**SOURCE PASSAGE:**
It's that time again. That time right before the Super Bowl where everybody's awash with excitement and hype for the "Big Game."


It’s that time again.  That time right before the Super Bowl where everybody’s awash with excitement and hype for the “Big Game.”  Even though there are two gameless weeks between the Conference Championship games and the Super Bowl, there will still be 2 full weeks of coverage.  Daily NFL wrap ups will further preview every aspect of the game, right on down to which team’s trainer has concocted a better flavor of Gatorade. I guess you can’t blame everybody for over-covering the Super Bowl.  For all the pre-game shows that start before I wake up on a Sunday morning; you have to wonder, what do you guys have planned next?

 

And it’s nothing.

**GIVEN RECORDS:**
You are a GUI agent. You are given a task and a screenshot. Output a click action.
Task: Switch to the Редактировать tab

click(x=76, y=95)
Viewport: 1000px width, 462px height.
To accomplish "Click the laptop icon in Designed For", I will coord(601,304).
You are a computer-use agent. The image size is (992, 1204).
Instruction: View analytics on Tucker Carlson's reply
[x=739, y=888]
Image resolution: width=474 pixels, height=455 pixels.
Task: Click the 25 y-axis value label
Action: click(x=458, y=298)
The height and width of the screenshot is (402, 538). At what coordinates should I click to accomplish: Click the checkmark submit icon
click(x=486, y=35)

**WHAT YOU WILL DO:** In the Super Bowl passage above, how long is the gap without games between the Conference Championship games and the Super Bowl?

**RESPONSE TO THE TASK:** Two weeks.